About DeepSeek
DeepSeek is a Chinese AI research lab that has made waves with its open-source, high-performance language models. Founded in 2023, DeepSeek has rapidly produced models that compete with and sometimes exceed Western frontier labs on key benchmarks, while using novel training efficiency techniques.

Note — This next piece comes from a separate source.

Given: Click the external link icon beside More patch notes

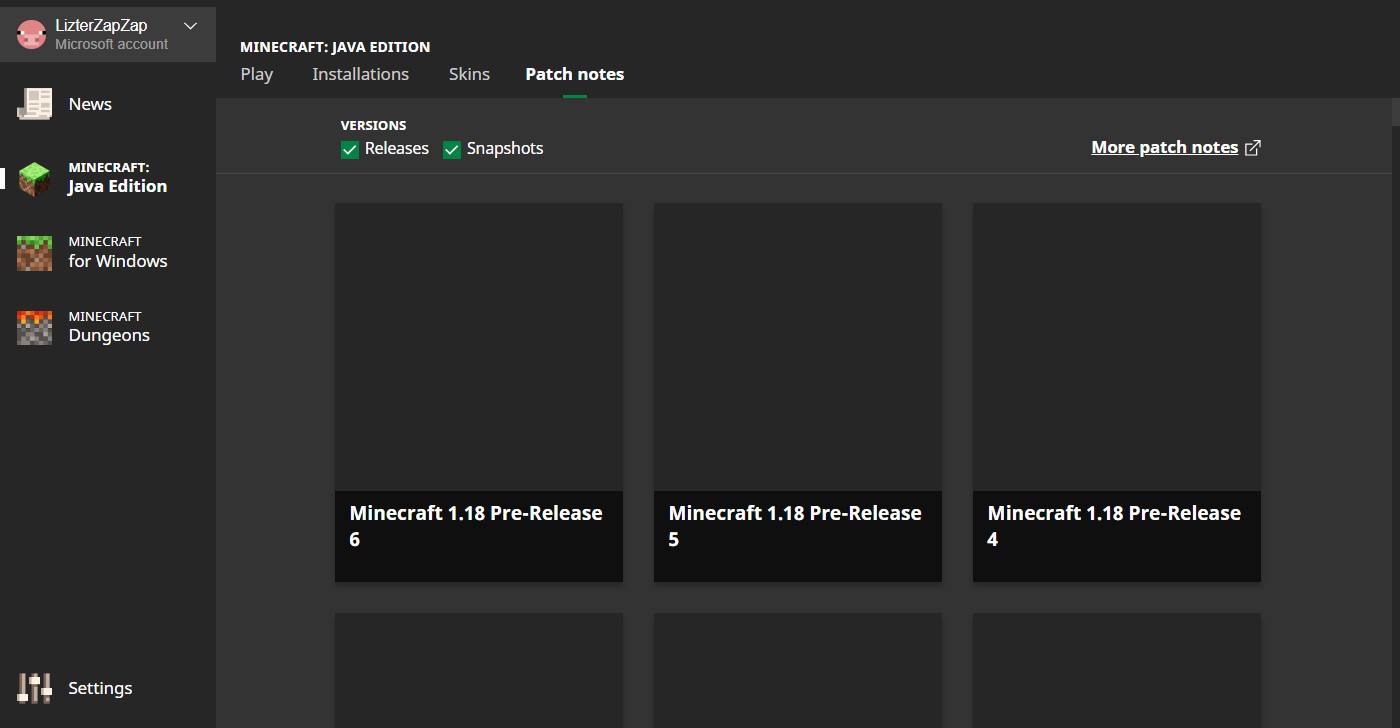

DeepSeek-R1 (2025) introduced a reasoning model that rivals OpenAI’s o1, achieving 90.8% on MMLU and 79.8% on AIME 2024. The company’s V3 base model also demonstrated strong performance with 88.5% on MMLU.
DeepSeek Model Timeline
Verified scores from DeepSeek-R1 paper and V3 technical report.
DeepSeek-R1
DeepSeek’s reasoning model, rivaling OpenAI o1. Achieves 90.8% on MMLU, 84.0% on MMLU-Pro, 71.5% on GPQA Diamond, and 79.8% on AIME 2024. Also scores 97.3% on MATH-500.
DeepSeek-V3
A strong general-purpose model. Achieves 88.5% on MMLU, 75.9% on MMLU-Pro, and 59.1% on GPQA Diamond. Trained with novel efficiency techniques that significantly reduce compute costs.
DeepSeek-V2.5
An incremental update to V2 with improved instruction following and coding capabilities.
DeepSeek-V2
DeepSeek’s second-generation model, introducing mixture-of-experts architecture for efficient scaling.
Benchmark Performance
DeepSeek-R1 scores across verified benchmark categories.
About This Data
Scores sourced from DeepSeek’s peer-reviewed arxiv papers. The R1 paper also provides cross-reference scores for GPT-4o, Claude 3.5, and o1, which are used to verify those providers’ data.